My prayer is always evolving; I build in regular reflection on practice as part of my rule of life. If I notice that I am missing one or more office on a regular basis I look at why. Sometimes it’s a question of carry on trying, and whatever was blocking it (health, energy levels, extra busy, extra teenage demands) passes naturally. Sometimes there’s something I need to change for a season, either in my expectations or in the details of what I do.
The most recent development, in Lent 2019, was the reintroduction of a daily period of silence as it was something I felt the need of. I use Thomas Keating’s lovely gentle method of what he calls Centering prayer (as described in Open mind, open heart which, again, is about being present and trusting the Spirit to do her thing (whether you feel it or not). With the constant ‘mental load’ of a mum (sit quiet and every little thing you are trying to remember about shopping and cooking and appointment booking comes up in your head) it has been a challenge, but what this method taught me was to drop everything into the river of God’s love, trusting that it will come back up in due course.

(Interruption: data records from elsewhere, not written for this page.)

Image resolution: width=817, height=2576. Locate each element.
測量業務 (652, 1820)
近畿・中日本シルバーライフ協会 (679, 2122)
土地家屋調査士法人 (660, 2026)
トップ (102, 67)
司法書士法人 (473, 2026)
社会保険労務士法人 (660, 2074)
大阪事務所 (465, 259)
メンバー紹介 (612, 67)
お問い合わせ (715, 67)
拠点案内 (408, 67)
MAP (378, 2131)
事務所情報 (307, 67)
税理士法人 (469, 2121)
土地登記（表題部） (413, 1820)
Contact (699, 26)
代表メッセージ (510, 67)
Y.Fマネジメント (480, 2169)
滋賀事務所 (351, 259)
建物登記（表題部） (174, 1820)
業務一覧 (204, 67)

Summary of key things I’ve learned:
- Prayer starts with God and the Holy Spirit and not with me. If I begin by trying to listen and be open to God in my daily life, then I find myself drawn to develop a pattern of prayer that is right for me at this stage of life. If I start with a pattern of prayer I think I ‘ought’ to follow, it doesn’t work.
- I need to make the pattern of prayer into a habit so it (mostly) happens whether I feel like it or not. This means tying it to things that happen anyway (getting out of bed, break and meal times, bed time) and doing whatever is needed to ensure I can keep that pattern. In my case means prayer books and bibles and booklets all over the place so I can pray where I find myself without having to gather materials (I dislike praying from an app as I am too easily distracted into responding to messages or ‘just checking twitter one more time’).
- I adapt, adapt, adapt as needed to make the office work for me (and the lectionary – there is a limit to how much scripture my brain can cope with in any one day). It was liberating and affirming to discover that there is no single ‘Benedictine prayer book’ because all Benedictine communities adapt the office and the pattern of psalms to their own circumstances.
- I need to accept that some of the times in my life formal prayer is harder than others. I found it helped to know that I was being prayed (by God) in that time, and making the most of the moments of ‘pondering’ to try and be present in some way.
- I need to be prepared to push other things aside to make room for prayer. At the moment I am aware that my iPhone doesn’t help me focus on prayer so I am trying to put it down away from me when I pray. With varying success.
- Visual prompts and set aside prayer spaces help me a lot, so however we change rooms around, and if/ when we move to another house I know I need to create that space when thinking about using the rooms.
- I have found patience and persistence as well as flexibility helps – my pattern of prayer has taken years, not weeks or months to develop into something sustainable in the busy-ness and it is still evolving as job and teenager change and evolve.
Despite the challenges, I have loved the journey of being called to a life of prayer in this way and look forward to where it takes me next.